- _Exercise objective_: Please reproduce each line of the data below as it stands.

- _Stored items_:
■ ■ ■ ■ ■
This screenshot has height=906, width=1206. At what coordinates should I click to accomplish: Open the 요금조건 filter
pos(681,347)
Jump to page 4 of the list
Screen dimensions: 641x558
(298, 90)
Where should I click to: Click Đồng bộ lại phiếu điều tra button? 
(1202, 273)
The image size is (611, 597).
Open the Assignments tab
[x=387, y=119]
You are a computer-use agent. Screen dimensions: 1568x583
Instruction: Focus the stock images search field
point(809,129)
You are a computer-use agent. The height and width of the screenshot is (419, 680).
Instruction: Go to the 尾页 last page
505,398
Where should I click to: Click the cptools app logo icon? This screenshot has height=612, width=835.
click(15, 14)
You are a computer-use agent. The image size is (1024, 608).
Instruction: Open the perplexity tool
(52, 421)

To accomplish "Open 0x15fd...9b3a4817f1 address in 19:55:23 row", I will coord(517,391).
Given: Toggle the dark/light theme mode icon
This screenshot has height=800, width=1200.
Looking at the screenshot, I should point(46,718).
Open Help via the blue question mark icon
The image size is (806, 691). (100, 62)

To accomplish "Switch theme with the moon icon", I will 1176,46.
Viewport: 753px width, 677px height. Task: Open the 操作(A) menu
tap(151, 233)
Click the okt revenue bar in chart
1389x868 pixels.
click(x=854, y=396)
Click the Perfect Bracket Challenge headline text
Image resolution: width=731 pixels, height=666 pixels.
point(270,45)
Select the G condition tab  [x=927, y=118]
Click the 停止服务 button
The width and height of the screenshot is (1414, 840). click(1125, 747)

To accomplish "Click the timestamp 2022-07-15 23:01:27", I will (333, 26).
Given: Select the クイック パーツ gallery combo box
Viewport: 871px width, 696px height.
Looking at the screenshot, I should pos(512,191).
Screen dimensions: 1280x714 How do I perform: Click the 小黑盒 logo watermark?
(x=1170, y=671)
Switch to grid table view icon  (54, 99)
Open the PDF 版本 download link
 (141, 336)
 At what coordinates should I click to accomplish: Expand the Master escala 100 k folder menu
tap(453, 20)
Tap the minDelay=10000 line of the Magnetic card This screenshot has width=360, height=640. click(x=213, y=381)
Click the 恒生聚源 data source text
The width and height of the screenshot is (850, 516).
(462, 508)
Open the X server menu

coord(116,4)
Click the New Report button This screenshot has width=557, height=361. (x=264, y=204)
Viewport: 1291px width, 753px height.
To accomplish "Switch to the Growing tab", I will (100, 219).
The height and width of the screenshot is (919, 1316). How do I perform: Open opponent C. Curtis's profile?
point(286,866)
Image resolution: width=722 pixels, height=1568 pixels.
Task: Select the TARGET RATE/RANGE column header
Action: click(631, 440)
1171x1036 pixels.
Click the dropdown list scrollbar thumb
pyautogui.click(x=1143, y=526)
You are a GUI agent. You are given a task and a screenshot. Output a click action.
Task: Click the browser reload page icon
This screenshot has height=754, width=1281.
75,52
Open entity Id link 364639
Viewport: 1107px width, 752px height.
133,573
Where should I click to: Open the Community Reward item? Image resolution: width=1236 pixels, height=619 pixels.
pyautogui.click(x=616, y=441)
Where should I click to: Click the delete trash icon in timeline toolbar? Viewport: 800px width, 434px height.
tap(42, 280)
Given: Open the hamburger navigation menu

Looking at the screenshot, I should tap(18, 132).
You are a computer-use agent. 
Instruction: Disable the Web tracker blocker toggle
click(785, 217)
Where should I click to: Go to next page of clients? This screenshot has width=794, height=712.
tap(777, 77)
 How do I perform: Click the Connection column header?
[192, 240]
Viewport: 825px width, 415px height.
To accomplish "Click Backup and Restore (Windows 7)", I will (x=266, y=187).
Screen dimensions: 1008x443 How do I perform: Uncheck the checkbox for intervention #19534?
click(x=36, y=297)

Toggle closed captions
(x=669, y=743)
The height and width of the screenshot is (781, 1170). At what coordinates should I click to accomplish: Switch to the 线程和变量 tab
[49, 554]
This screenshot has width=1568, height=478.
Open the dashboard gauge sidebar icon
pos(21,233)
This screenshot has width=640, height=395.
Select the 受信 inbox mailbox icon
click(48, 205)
■ ■ ■ ■ ■
- _Answer space_:
This screenshot has height=906, width=1206. At what coordinates should I click to accomplish: Open the 요금조건 filter
pos(681,347)
Jump to page 4 of the list
Screen dimensions: 641x558
(298, 90)
Where should I click to: Click Đồng bộ lại phiếu điều tra button? 
(1202, 273)
The image size is (611, 597).
Open the Assignments tab
[x=387, y=119]
You are a computer-use agent. Screen dimensions: 1568x583
Instruction: Focus the stock images search field
point(809,129)
You are a computer-use agent. The height and width of the screenshot is (419, 680).
Instruction: Go to the 尾页 last page
505,398
Where should I click to: Click the cptools app logo icon? This screenshot has height=612, width=835.
click(15, 14)
You are a computer-use agent. The image size is (1024, 608).
Instruction: Open the perplexity tool
(52, 421)

To accomplish "Open 0x15fd...9b3a4817f1 address in 19:55:23 row", I will coord(517,391).
Given: Toggle the dark/light theme mode icon
This screenshot has height=800, width=1200.
Looking at the screenshot, I should point(46,718).
Open Help via the blue question mark icon
The image size is (806, 691). (100, 62)

To accomplish "Switch theme with the moon icon", I will 1176,46.
Viewport: 753px width, 677px height. Task: Open the 操作(A) menu
tap(151, 233)
Click the okt revenue bar in chart
1389x868 pixels.
click(x=854, y=396)
Click the Perfect Bracket Challenge headline text
Image resolution: width=731 pixels, height=666 pixels.
point(270,45)
Select the G condition tab  [x=927, y=118]
Click the 停止服务 button
The width and height of the screenshot is (1414, 840). click(1125, 747)

To accomplish "Click the timestamp 2022-07-15 23:01:27", I will (333, 26).
Given: Select the クイック パーツ gallery combo box
Viewport: 871px width, 696px height.
Looking at the screenshot, I should pos(512,191).
Screen dimensions: 1280x714 How do I perform: Click the 小黑盒 logo watermark?
(x=1170, y=671)
Switch to grid table view icon  (54, 99)
Open the PDF 版本 download link
 (141, 336)
 At what coordinates should I click to accomplish: Expand the Master escala 100 k folder menu
tap(453, 20)
Tap the minDelay=10000 line of the Magnetic card This screenshot has width=360, height=640. click(x=213, y=381)
Click the 恒生聚源 data source text
The width and height of the screenshot is (850, 516).
(462, 508)
Open the X server menu

coord(116,4)
Click the New Report button This screenshot has width=557, height=361. (x=264, y=204)
Viewport: 1291px width, 753px height.
To accomplish "Switch to the Growing tab", I will (100, 219).
The height and width of the screenshot is (919, 1316). How do I perform: Open opponent C. Curtis's profile?
point(286,866)
Image resolution: width=722 pixels, height=1568 pixels.
Task: Select the TARGET RATE/RANGE column header
Action: click(631, 440)
1171x1036 pixels.
Click the dropdown list scrollbar thumb
pyautogui.click(x=1143, y=526)
You are a GUI agent. You are given a task and a screenshot. Output a click action.
Task: Click the browser reload page icon
This screenshot has height=754, width=1281.
75,52
Open entity Id link 364639
Viewport: 1107px width, 752px height.
133,573
Where should I click to: Open the Community Reward item? Image resolution: width=1236 pixels, height=619 pixels.
pyautogui.click(x=616, y=441)
Where should I click to: Click the delete trash icon in timeline toolbar? Viewport: 800px width, 434px height.
tap(42, 280)
Given: Open the hamburger navigation menu

Looking at the screenshot, I should tap(18, 132).
You are a computer-use agent. 
Instruction: Disable the Web tracker blocker toggle
click(785, 217)
Where should I click to: Go to next page of clients? This screenshot has width=794, height=712.
tap(777, 77)
 How do I perform: Click the Connection column header?
[192, 240]
Viewport: 825px width, 415px height.
To accomplish "Click Backup and Restore (Windows 7)", I will (x=266, y=187).
Screen dimensions: 1008x443 How do I perform: Uncheck the checkbox for intervention #19534?
click(x=36, y=297)

Toggle closed captions
(x=669, y=743)
The height and width of the screenshot is (781, 1170). At what coordinates should I click to accomplish: Switch to the 线程和变量 tab
[49, 554]
This screenshot has width=1568, height=478.
Open the dashboard gauge sidebar icon
pos(21,233)
This screenshot has width=640, height=395.
Select the 受信 inbox mailbox icon
click(48, 205)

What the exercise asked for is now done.